SUPPLIED PASSAGE:
###

Discovered by a local promoter while a New Jersey policeman, Buddy Rogers started his wrestling career in 1939. Leaving the local promotion for Texas, he adopted the name "Buddy Rogers", became a four-time Texas Heavyweight champion and developed a rivalry with wrestling great Lou Thesz. Dying his hair blond and being given the nickname "Nature Boy" by promoter Jack Pfeffer, Rogers quickly caught the attention of viewers of the new medium of television.
Joining Sam Muchnick's promotion in St. Louis, Rogers secured the spot as the top draw against his rival Lou Thesz. His rising success was rewarded in 1961 when he beat Pat O'Connor for the NWA World Heavyweight championship. Rising dissent from some promotions that Rogers preferred the Northeast led to his dropping the title in 1963 to Lou Thesz. Many northeast promoters soon pulled out of the NWA and formed the WWWF, making Buddy Rogers their first World Champion. His reign was short; he lost the title to Bruno Sammartino a month later. He claimed a heart attack reduced his endurance and retired by the end of the year.

###

SUPPLIED DATA:
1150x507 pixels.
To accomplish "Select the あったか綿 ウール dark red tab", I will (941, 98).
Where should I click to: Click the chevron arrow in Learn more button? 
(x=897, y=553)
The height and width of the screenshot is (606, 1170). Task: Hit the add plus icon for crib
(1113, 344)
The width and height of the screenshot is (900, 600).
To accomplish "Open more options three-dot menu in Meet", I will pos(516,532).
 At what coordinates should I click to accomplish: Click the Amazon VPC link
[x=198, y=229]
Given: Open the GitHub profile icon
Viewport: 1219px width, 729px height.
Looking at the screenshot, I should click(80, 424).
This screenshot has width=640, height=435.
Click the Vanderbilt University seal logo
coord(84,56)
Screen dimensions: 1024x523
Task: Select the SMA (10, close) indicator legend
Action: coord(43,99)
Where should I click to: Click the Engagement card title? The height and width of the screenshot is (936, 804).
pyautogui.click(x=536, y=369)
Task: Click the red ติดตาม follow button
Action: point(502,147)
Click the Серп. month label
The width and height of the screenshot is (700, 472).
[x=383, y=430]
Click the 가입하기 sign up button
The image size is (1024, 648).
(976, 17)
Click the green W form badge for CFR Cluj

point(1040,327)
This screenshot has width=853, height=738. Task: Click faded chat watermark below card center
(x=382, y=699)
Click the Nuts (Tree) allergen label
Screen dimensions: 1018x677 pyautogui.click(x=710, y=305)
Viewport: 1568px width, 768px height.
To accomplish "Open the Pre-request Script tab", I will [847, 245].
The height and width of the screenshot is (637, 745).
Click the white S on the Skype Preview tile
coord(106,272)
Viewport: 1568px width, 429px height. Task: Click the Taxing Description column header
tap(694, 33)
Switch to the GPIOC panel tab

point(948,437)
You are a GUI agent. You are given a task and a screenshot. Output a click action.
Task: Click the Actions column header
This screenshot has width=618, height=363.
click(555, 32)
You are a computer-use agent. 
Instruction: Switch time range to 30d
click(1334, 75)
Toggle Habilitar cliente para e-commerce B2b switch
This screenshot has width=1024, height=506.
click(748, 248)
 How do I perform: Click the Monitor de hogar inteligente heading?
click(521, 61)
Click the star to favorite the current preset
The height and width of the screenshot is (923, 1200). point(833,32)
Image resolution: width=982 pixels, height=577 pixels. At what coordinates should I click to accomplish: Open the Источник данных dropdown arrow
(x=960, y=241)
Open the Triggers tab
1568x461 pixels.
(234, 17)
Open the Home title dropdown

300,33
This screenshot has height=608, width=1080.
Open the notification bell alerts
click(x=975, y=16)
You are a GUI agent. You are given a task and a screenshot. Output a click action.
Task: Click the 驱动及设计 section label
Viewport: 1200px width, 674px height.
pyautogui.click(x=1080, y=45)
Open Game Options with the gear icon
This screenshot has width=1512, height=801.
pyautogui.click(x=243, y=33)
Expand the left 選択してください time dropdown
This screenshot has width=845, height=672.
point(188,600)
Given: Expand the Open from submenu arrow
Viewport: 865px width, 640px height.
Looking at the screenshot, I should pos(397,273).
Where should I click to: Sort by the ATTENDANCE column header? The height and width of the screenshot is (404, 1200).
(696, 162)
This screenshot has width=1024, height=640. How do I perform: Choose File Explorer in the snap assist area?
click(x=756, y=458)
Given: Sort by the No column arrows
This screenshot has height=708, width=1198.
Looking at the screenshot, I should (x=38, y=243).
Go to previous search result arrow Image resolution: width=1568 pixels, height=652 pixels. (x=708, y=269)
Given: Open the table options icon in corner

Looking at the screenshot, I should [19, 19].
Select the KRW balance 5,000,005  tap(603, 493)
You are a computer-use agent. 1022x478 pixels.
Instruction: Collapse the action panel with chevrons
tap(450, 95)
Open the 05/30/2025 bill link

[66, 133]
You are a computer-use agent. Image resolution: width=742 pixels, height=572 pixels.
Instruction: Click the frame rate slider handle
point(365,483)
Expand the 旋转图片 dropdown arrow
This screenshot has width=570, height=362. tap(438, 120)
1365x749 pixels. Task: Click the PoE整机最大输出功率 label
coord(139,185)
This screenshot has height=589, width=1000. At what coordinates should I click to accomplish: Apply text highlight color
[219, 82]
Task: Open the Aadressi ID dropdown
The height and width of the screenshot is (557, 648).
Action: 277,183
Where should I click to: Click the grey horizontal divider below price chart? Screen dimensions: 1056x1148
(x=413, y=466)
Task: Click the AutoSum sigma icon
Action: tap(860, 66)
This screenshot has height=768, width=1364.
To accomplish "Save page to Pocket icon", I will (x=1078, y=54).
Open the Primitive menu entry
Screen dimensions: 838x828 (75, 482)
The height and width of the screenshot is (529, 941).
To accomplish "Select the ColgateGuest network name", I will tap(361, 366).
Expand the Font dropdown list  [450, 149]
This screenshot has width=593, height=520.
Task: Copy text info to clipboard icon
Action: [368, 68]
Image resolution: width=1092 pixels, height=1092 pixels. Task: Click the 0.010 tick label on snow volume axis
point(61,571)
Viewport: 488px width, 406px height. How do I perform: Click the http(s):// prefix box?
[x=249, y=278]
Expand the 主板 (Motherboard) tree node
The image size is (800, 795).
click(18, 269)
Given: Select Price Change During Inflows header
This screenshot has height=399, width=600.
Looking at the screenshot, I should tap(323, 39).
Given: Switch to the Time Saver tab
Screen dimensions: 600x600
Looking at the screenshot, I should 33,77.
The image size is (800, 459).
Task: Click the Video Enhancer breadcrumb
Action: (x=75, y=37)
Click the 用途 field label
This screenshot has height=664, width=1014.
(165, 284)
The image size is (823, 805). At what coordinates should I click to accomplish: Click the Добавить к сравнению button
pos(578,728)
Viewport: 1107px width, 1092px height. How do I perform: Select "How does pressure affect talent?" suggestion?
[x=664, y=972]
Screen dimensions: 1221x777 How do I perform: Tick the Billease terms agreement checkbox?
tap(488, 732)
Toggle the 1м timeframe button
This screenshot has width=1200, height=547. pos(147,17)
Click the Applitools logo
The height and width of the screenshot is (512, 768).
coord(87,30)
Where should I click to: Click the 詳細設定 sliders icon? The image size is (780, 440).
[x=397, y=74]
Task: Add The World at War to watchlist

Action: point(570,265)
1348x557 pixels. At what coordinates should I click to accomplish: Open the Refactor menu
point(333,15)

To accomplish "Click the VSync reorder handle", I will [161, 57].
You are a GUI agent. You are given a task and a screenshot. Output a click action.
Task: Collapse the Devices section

###

TO DO:
a. Answer these from the Buddy Rogers passage, one answer per line, marked the same way:
(i) Which promoter gave Rogers the nickname "Nature Boy"?
(ii) Whom did Rogers beat in 1961 for the NWA World Heavyweight championship?
(iii) Who took the WWWF title from Rogers a month into his reign?
b. Reproduce part of the Buddy Rogers passage word for word: begin at the words "Discovered by a" and stop after "medium of television.".
c. Carry the Buddy Rogers passage further from where it stops.

RESULTS OF THE TASKS:
a.
(i) Jack Pfeffer
(ii) Pat O'Connor
(iii) Bruno Sammartino

b.
Discovered by a local promoter while a New Jersey policeman, Buddy Rogers started his wrestling career in 1939. Leaving the local promotion for Texas, he adopted the name "Buddy Rogers", became a four-time Texas Heavyweight champion and developed a rivalry with wrestling great Lou Thesz. Dying his hair blond and being given the nickname "Nature Boy" by promoter Jack Pfeffer, Rogers quickly caught the attention of viewers of the new medium of television.

c.
Rogers would return to wrestling in 1978 as a competitor in Florida and then as a manager in Jim Crockett Promotions. He managed many future stars such as Ken Patera, Jimmy Snuka, Gene Anderson and Big John Studd. He began a hot feud with "The Nature Boy" Ric Flair, passing the torch in the process.
A broken hip while in the WWF led to Rogers' official retirement. A broken arm and three strokes led to his death in 1992. He was posthumously inducted into the WWF Hall of Fame in 1994. He is credited with inventing the Figure-Four Leglock.